As part of the April 1999 debt restructuring of secured debt, certain
creditors were issued warrants to purchase a total of 1,500,000 shares of
common stock at a price of $0.1236 per share. In addition, warrants to
purchase a total of 244,345 shares of common stock held by secured creditors
were repriced from exercise prices ranging from $0.77 to $3.30 per share of
common stock to $0.1236 per share. The fair value as determined using a
Black-Scholes valuation model of the warrants issued and the incremental
value of the
Page 40
repriced warrants was $790,000. The value of the warrants and incremental
value of the repriced warrants was offset against the outstanding debt.

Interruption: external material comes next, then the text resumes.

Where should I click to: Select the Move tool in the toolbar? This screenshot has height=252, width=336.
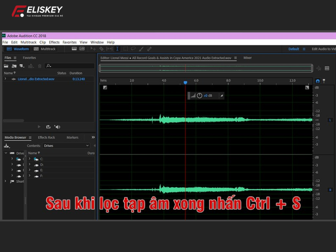tap(94, 49)
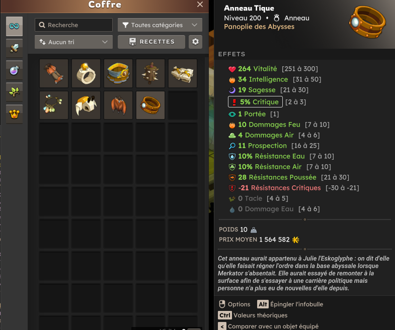Select the gemstone amulet necklace item

pyautogui.click(x=54, y=105)
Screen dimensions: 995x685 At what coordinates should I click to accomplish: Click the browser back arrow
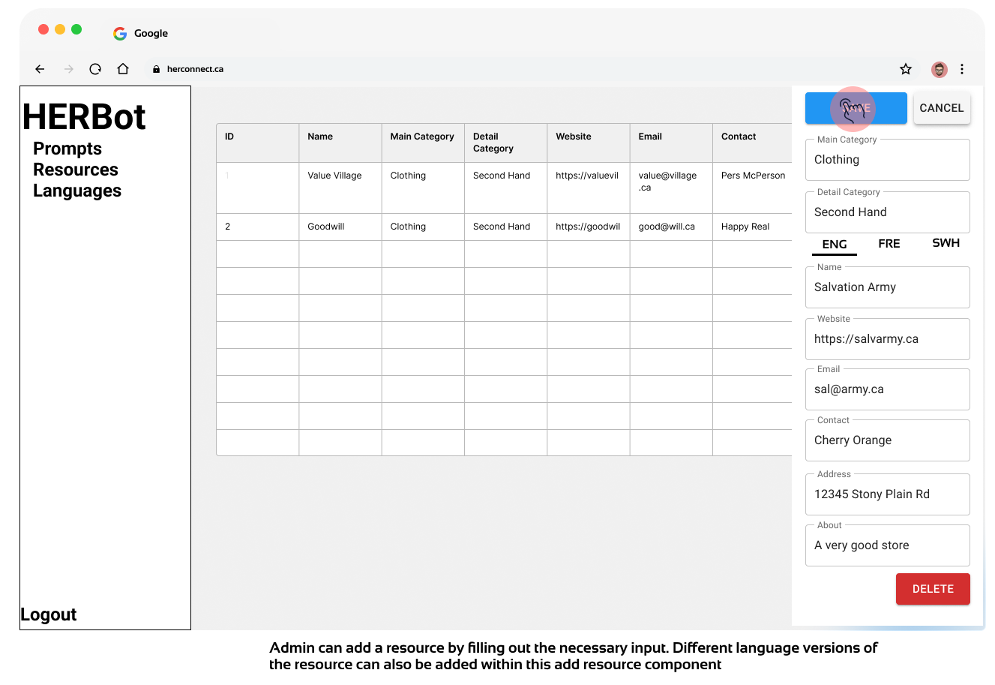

The outstanding warrants are exercisable at any time prior to 2000
(21,740 shares), 2001 (28,450), 2002 (10,000 shares), 2003 (100,000 shares),
2004 (401,717 shares), 2005 (269,254 shares) and 2006 (1,500,000 shares).

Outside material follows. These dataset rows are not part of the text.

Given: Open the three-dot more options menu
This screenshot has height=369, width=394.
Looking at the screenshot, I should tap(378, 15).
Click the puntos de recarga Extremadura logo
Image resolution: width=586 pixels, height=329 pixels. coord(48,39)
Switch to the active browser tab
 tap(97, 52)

None of the warrants had been exercised at December 31, 1999.
NOTE 11 - INCOME TAXES:
In 1997, 1998 and 1999, the Company incurred net operating losses and
recorded no provision for income taxes.
Deferred income tax assets comprise the following (in thousands):
December 31,
1998 1999
---------- ----------
Federal and state credit carryforwards $2,437 $2,653
Federal and state net operating loss
carryforwards 14,282 9,011
Provision for impaired assets 7,568 7,462
Leases, treated as operating for tax (2,961) (2,907)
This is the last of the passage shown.